São Paulo, quarta-feira, 12 de setembro de 2001

Texto Anterior | Próximo Texto | Índice

ANTONIO DELFIM NETTO

Choques de oferta

O ano de 2001 começou com as melhores perspectivas do ponto de vista do crescimento (4,5%) e do ponto de vista da inflação (4%). Infelizmente, ainda se projetava um formidável déficit em conta corrente (US$ 27 bilhões). Esperava-se, entretanto, que boa parte dele fosse financiado pela continuidade dos investimentos diretos. A situação internacional ficou mais volátil com os problemas da Turquia, da Argentina e da redução generalizada do crescimento econômico no mundo. Graças a um choque de oferta agrícola no primeiro trimestre, a um ajustamento da taxa cambial iniciado em março e a um substancial aumento das tarifas de serviço público, perdeu-se o objetivo inflacionário de 4%. O Banco Central tem lutado para manter a taxa dentro do limite superior da meta (6%). Tal esforço é necessário porque, no sistema de metas inflacionárias, o comprometimento da autoridade deve ser absoluto.
Há duas observações: 1) a meta inflacionária deve ser respeitada. Os eventuais desvios devem ser tratados com relação ao tempo que se estima que eles devam levar para convergir a ela. Não é muito importante que eles sejam eliminados em um, em dois, em seis ou em dez meses desde que haja segurança de que o limite superior (6%) não seja ultrapassado por longo período. Pode-se escolher a velocidade da convergência sem que se cause sérias repercussões sobre a eficiência alocativa da economia, pois há suficiente suporte empírico para mostrar que inflações de um dígito criam distorções imperceptíveis nos preços relativos; 2) quase metade dos aumentos de preços foi produzida por choques de oferta (agricultura e tarifas de serviço público), que tendem a se corrigir automaticamente (agricultura) ou a desaparecer (por uma contingência estatística depois de 12 meses). Os dois cortam o salário real, uma vez que o agente aumenta o dispêndio com esses produtos dentro de uma renda que tem diminuído. Boa parte desses aumentos não tem, portanto, efeitos secundários importantes: esgota-se diretamente no orçamento das famílias.

### Exercícios propostos
1) De acordo com o artigo sobre choques de oferta, qual déficit em conta corrente ainda se projetava para 2001?
2) Transcreva do artigo sobre choques de oferta o trecho entre "O ano de 2001" e "deve ser absoluto.", inclusive.

### Excerto dos dados
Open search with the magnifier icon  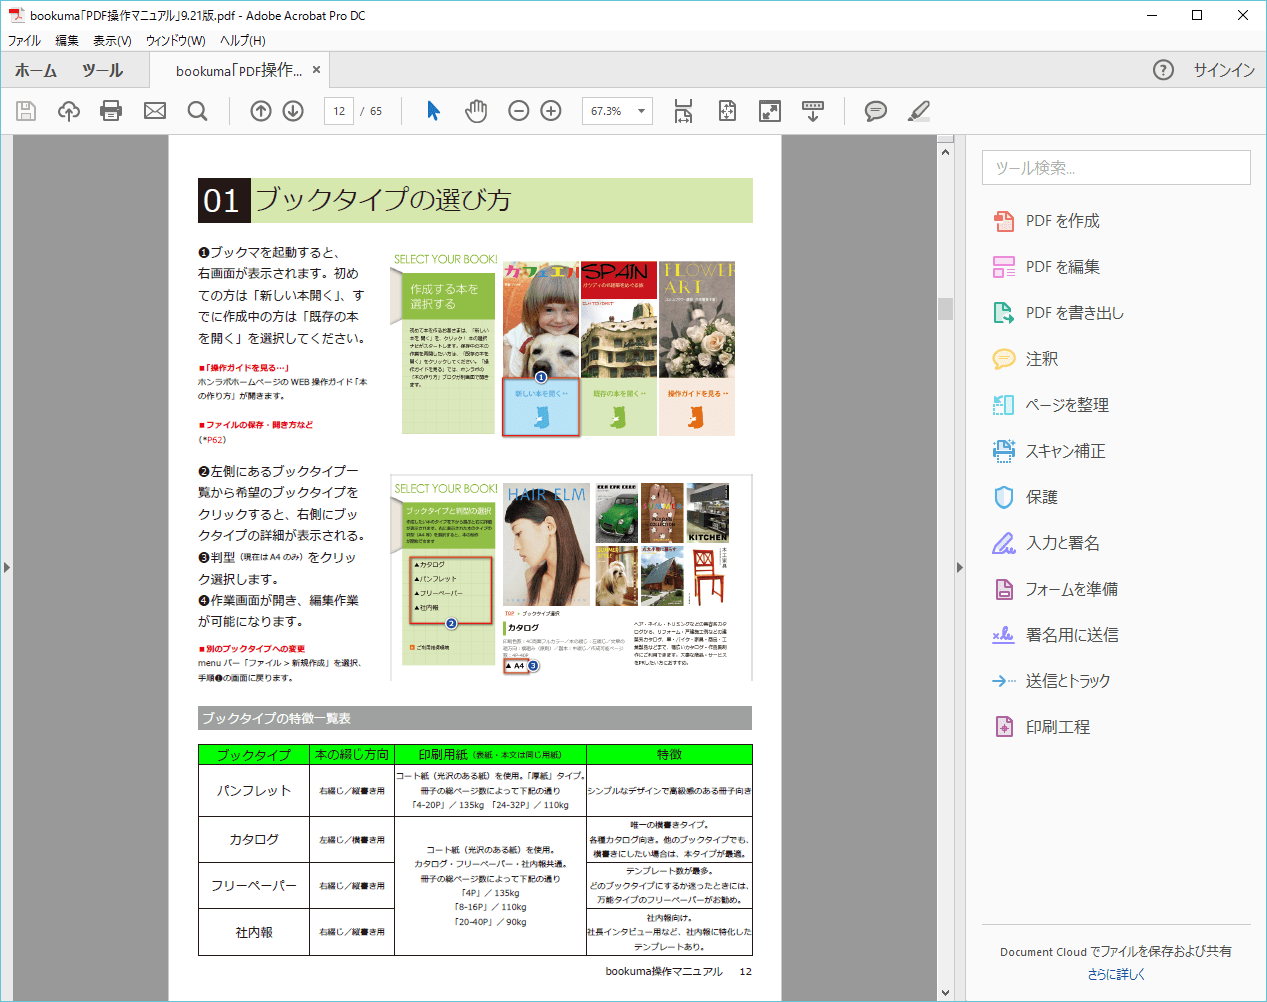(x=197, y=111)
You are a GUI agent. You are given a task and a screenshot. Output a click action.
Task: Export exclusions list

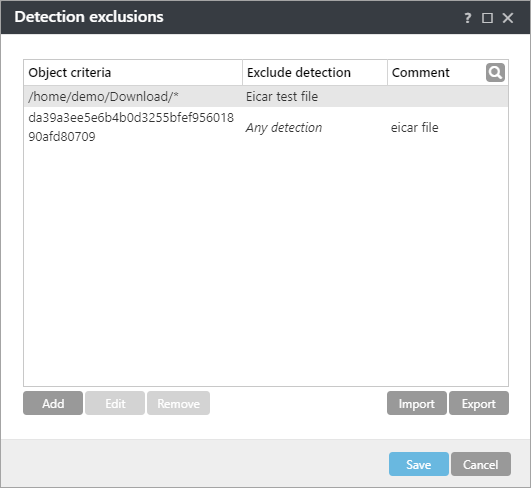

### Respostas por tarefa
1) Um déficit de US$ 27 bilhões.

2)
O ano de 2001 começou com as melhores perspectivas do ponto de vista do crescimento (4,5%) e do ponto de vista da inflação (4%). Infelizmente, ainda se projetava um formidável déficit em conta corrente (US$ 27 bilhões). Esperava-se, entretanto, que boa parte dele fosse financiado pela continuidade dos investimentos diretos. A situação internacional ficou mais volátil com os problemas da Turquia, da Argentina e da redução generalizada do crescimento econômico no mundo. Graças a um choque de oferta agrícola no primeiro trimestre, a um ajustamento da taxa cambial iniciado em março e a um substancial aumento das tarifas de serviço público, perdeu-se o objetivo inflacionário de 4%. O Banco Central tem lutado para manter a taxa dentro do limite superior da meta (6%). Tal esforço é necessário porque, no sistema de metas inflacionárias, o comprometimento da autoridade deve ser absoluto.